## [Task requirements]
Should pictures appear among the records, leave them out, and copy exactly only the lines from the first through the one with "Screen dimensions: 1000x620", inclusive.

## [Information]
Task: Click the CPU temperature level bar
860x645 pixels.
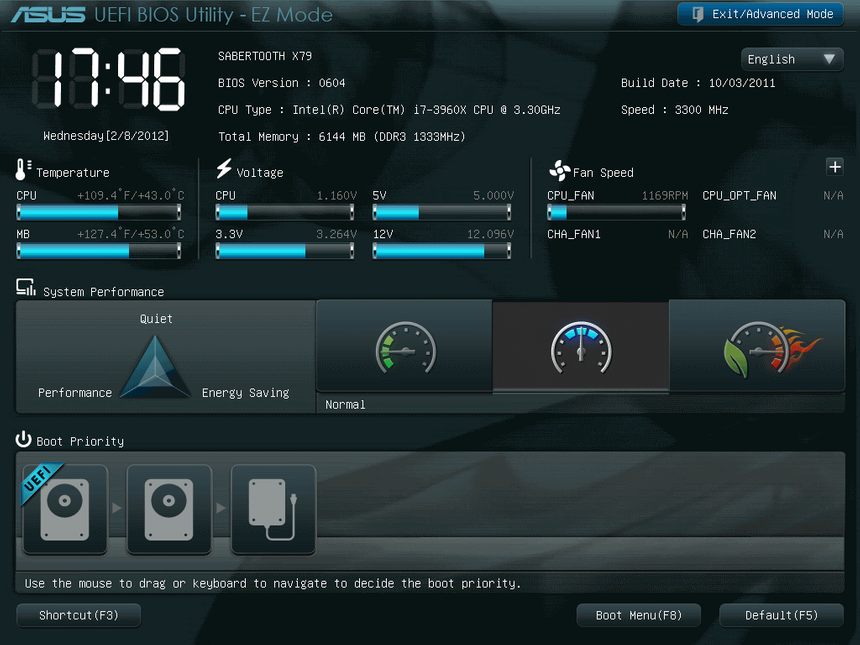Action: coord(100,210)
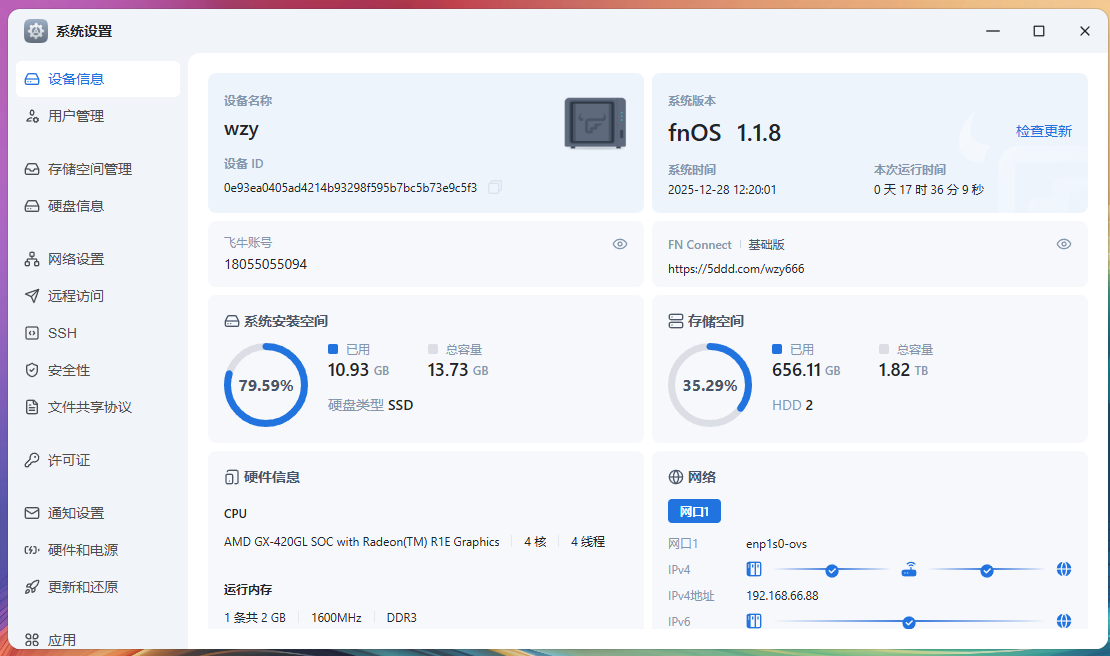Image resolution: width=1110 pixels, height=656 pixels.
Task: Select the 网口1 network port button
Action: pyautogui.click(x=694, y=510)
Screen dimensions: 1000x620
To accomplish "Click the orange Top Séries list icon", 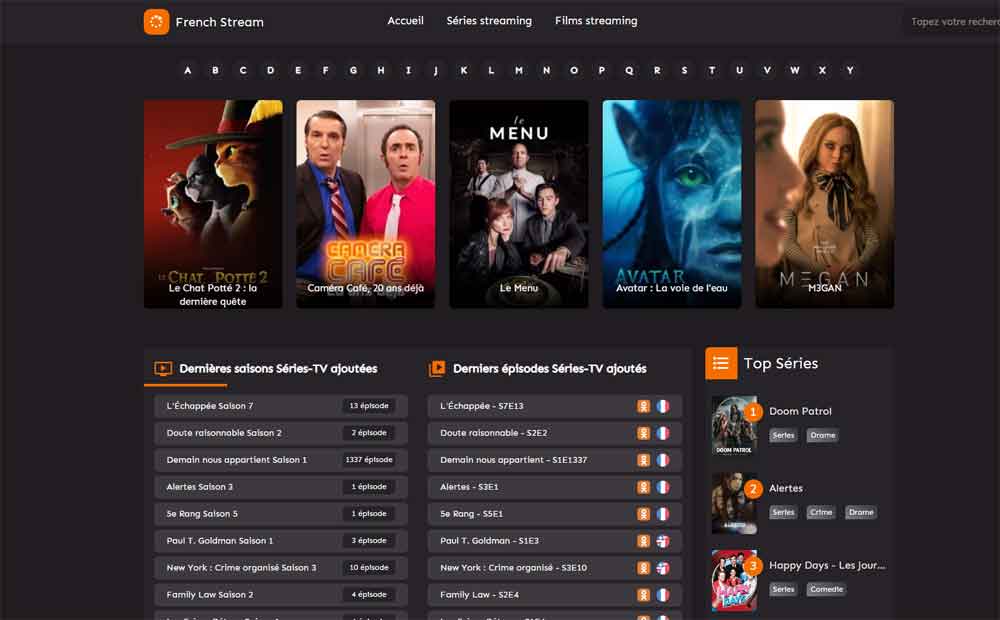I will (721, 364).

## [Reply to the exercise]
Task: Click the CPU temperature level bar
860x645 pixels.
Action: coord(100,210)
Image resolution: width=1110 pixels, height=656 pixels.
Task: Select the 网口1 network port button
Action: pyautogui.click(x=694, y=510)
Screen dimensions: 1000x620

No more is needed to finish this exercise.